## START Excerpt

[Lxc-users] On clean shutdown of Ubuntu 10.04 containers
Brian K. White
brian at aljex.com
Mon Dec 6 17:38:16 UTC 2010
On 12/6/2010 2:42 AM, Trent W. Buck wrote:
> This post describes my attempts to get "clean" shutdown of Ubuntu 10.04
> containers. The goal here is that a "shutdown -h now" of the dom0
> should not result in a potentially inconsistent domU postgres database,
> cf. a naive lxc-stop.
>
> As at Ubuntu 10.04 with lxc 0.7.2, lxc-start detects that a container
> has halted by 1) seeing a reboot event in<container>/var/run/utmp; or
> 2) seeing<container>'s PID 1 terminate.
>
> Ubuntu 10.04 simply REQUIRES /var/run to be a tmpfs; this is hard-coded
> into mountall's (upstart's) /lib/init/fstab. Without it, the most
> immediate issue is that /var/run/ifstate isn't reaped on reboot, ifup(8)

## END Excerpt

● **Exercise instructions**:
**1.** Answer these questions about the post on clean shutdown of Ubuntu 10.04 containers:
(a) Which version of lxc does the post name alongside Ubuntu 10.04?
(b) What kind of filesystem does Ubuntu 10.04 require /var/run to be?
(c) Which database should not become potentially inconsistent after a "shutdown -h now" of the dom0?
**2.** Retype the post on clean shutdown of Ubuntu 10.04 containers from "[Lxc-users] On clean" to "PID 1 terminate.".

## START Supplied material

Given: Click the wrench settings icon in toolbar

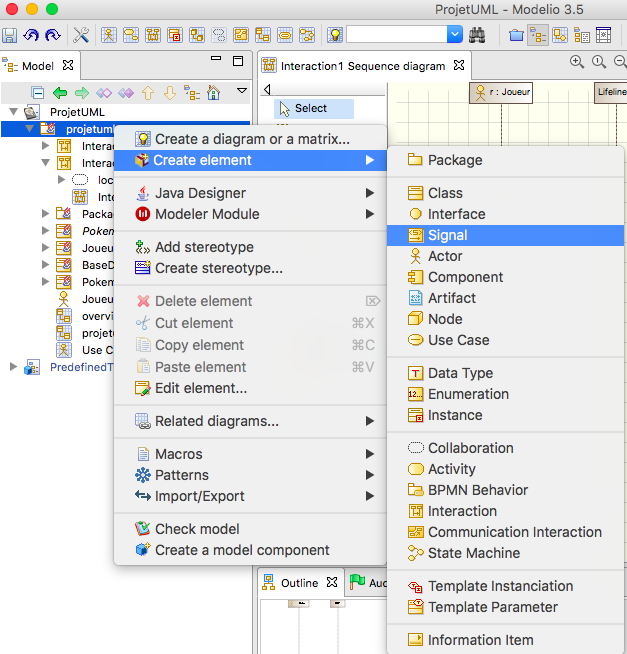Looking at the screenshot, I should (x=81, y=35).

## END Supplied material

● **Solutions to each task**:
**1.**
(a) 0.7.2
(b) A tmpfs
(c) The domU postgres database

**2.**
[Lxc-users] On clean shutdown of Ubuntu 10.04 containers
Brian K. White
brian at aljex.com
Mon Dec 6 17:38:16 UTC 2010
On 12/6/2010 2:42 AM, Trent W. Buck wrote:
> This post describes my attempts to get "clean" shutdown of Ubuntu 10.04
> containers. The goal here is that a "shutdown -h now" of the dom0
> should not result in a potentially inconsistent domU postgres database,
> cf. a naive lxc-stop.
>
> As at Ubuntu 10.04 with lxc 0.7.2, lxc-start detects that a container
> has halted by 1) seeing a reboot event in<container>/var/run/utmp; or
> 2) seeing<container>'s PID 1 terminate.